Lenda! Colchão excessivamente firme não faz bem para ninguém. O colchão deve oferecer o suporte necessário ao correto alinhamento da coluna vertebral e sem pressão demasiada contra regiões mais salientes, como ombros e quadris. Dormir sobre uma superfície demasiadamente rígida afeta a curvatura lombar e da cintura, produz dores nas costas, gera desconforto nos ombros e no pescoço e tensão muscular indevida, Adquirir um modelo com maior grau de firmeza deve ser motivado por preferência. Contudo, comprar um colchão com densidade não apropriada para aliviar possíveis problemas de coluna pode ter péssimo resultado.

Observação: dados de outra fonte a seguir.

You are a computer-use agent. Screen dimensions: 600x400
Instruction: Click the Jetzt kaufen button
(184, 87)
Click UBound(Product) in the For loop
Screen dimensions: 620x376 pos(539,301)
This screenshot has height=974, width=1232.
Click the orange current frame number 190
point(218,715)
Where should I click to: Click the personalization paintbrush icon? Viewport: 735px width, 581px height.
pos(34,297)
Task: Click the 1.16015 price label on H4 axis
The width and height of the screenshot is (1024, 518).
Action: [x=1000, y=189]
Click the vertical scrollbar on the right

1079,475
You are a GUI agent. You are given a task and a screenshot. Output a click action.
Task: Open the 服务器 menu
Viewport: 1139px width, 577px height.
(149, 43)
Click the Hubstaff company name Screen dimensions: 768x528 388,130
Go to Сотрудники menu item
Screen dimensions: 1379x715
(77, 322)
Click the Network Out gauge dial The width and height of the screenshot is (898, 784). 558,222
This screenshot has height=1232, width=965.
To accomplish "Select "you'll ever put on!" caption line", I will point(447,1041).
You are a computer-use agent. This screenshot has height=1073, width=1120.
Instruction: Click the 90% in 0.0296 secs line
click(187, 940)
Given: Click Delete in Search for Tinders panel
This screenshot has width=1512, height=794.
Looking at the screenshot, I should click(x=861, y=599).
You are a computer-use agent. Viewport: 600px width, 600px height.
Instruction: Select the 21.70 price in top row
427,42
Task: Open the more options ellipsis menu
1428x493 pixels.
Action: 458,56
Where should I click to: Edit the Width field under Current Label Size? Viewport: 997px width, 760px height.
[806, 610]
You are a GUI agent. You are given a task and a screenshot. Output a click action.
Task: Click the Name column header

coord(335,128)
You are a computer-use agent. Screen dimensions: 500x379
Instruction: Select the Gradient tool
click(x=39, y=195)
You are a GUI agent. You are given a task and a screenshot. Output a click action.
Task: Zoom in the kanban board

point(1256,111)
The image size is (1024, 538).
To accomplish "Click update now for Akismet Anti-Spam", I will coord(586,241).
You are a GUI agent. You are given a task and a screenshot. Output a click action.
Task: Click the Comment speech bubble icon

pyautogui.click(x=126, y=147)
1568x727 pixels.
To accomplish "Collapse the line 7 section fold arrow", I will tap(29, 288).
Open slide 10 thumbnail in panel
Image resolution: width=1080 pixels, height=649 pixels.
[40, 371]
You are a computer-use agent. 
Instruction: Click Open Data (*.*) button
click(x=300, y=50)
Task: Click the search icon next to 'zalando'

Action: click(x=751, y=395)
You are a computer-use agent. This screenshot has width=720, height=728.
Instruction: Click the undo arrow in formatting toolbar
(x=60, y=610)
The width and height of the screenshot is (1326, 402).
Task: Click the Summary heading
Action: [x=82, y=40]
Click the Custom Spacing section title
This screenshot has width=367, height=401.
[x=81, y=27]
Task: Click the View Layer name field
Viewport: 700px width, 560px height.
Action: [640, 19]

5. O colchão deve ser substituído apenas quando apresentar deformações.

Não é verdade. Há deformações visíveis, grandes manchas na superfície, mofo, desgaste excessivo do forro, talvez já tenha passado da hora de comprar um colchão novo. O fabricante do colchão indica o tempo máximo de utilização, espécie de período de validade, ajustado às características e especificações do modelo, desde que sejam respeitadas as orientações quanto ao uso. Se os cuidados de limpeza e conservação não forem adequados, essa vida útil pode até ser reduzida. Fique atento ao tempo de uso sugerido pelo fabricante e possíveis sinais de deterioração. Colchão danificado ou fora da validade afeta a qualidade do sono e pode gerar prejuízos à saúde.

6. Sono da beleza.

Para encerrar, uma grande verdade: dormir bem traz benefícios estéticos sim. O sono de boa qualidade auxilia no controle dos níveis de cortisol. Em quantidades indevidas, este hormônio provoca vasocontrição, resultando em prejuízos à pele, especialmente no rosto. Por isso as profundas olheiras e os inchaços quando você dorme mal. Outro benefício do sono bom é a reposição das fibras de colágeno, substância que proporciona elasticidade à pele, evitando a formação precoce de rugas e prevenindo a flacidez. As fibras de colágeno são restabelecidas durante o sono. Dormir bem favorece a liberação regular do hormônio do crescimento em pessoas de qualquer idade, contribuindo para a tonificação de músculos, vigor físico e queima de gordura. O sono regula também a produção de leptina e grelina, substâncias que influenciam no apetite e são essenciais ao controle dos excessos alimentares e equilíbrio da dieta.